- [EXTRACT TO READ]:
────────────────
# Garage Door Sealing



## nav144 (Jul 22, 2009)

Hi, :help:

I am in the process of converting my garage into a workshop and wish to keep the main up and over door in use for movement of bulk goods but want to seal around the door when closed to keep out the cold and wind. Any ideas would be much appreciated.

Alan


----------



## waif69 (Feb 29, 2008)

I have a similar problem. The couple of inches (vertical) at the bottom corners of the door has a gap big enough for mice to easily get through. Granted, it is great entertainment for the cats as they are now allowed into the garage, but troublesome for me as the mice get into the food boxes before the cats can get to the mice.


----------



## dutchman 46 (May 23, 2007)
────────────────
- [TASK 1]:
In the garage door sealing thread, what is nav144 converting the garage into?

A run of rows:
────────────────
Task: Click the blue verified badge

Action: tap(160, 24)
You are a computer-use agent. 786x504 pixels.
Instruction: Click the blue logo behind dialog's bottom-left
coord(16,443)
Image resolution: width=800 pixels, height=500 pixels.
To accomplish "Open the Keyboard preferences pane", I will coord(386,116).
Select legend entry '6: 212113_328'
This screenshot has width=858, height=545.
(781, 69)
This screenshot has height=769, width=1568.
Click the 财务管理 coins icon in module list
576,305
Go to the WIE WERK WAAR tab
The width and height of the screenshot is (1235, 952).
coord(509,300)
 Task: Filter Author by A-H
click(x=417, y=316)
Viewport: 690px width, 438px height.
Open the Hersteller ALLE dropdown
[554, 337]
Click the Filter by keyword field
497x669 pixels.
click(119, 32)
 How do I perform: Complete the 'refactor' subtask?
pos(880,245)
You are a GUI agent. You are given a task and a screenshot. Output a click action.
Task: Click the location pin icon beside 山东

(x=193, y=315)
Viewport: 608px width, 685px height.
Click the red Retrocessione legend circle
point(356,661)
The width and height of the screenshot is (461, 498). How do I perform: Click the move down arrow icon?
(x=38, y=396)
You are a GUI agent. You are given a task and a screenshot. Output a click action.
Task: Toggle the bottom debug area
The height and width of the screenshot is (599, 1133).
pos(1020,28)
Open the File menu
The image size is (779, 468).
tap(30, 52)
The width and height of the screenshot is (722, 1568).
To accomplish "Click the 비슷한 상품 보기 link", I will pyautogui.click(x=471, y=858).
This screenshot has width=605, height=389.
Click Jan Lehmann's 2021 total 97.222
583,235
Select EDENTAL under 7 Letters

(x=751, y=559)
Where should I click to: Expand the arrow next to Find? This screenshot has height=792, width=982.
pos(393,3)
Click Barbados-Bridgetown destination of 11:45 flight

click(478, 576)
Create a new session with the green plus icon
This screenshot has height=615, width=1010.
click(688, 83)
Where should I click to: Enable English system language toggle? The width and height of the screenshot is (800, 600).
────────────────
- [TASK 2]:
From the rows, reproduce the stretch from the line containing "You are a computer-use agent. 786x504 pixels." through the line containing "tap(30, 52)", with both of those lines included.

- [SOLUTION 1]:
A workshop.

- [SOLUTION 2]:
You are a computer-use agent. 786x504 pixels.
Instruction: Click the blue logo behind dialog's bottom-left
coord(16,443)
Image resolution: width=800 pixels, height=500 pixels.
To accomplish "Open the Keyboard preferences pane", I will coord(386,116).
Select legend entry '6: 212113_328'
This screenshot has width=858, height=545.
(781, 69)
This screenshot has height=769, width=1568.
Click the 财务管理 coins icon in module list
576,305
Go to the WIE WERK WAAR tab
The width and height of the screenshot is (1235, 952).
coord(509,300)
 Task: Filter Author by A-H
click(x=417, y=316)
Viewport: 690px width, 438px height.
Open the Hersteller ALLE dropdown
[554, 337]
Click the Filter by keyword field
497x669 pixels.
click(119, 32)
 How do I perform: Complete the 'refactor' subtask?
pos(880,245)
You are a GUI agent. You are given a task and a screenshot. Output a click action.
Task: Click the location pin icon beside 山东

(x=193, y=315)
Viewport: 608px width, 685px height.
Click the red Retrocessione legend circle
point(356,661)
The width and height of the screenshot is (461, 498). How do I perform: Click the move down arrow icon?
(x=38, y=396)
You are a GUI agent. You are given a task and a screenshot. Output a click action.
Task: Toggle the bottom debug area
The height and width of the screenshot is (599, 1133).
pos(1020,28)
Open the File menu
The image size is (779, 468).
tap(30, 52)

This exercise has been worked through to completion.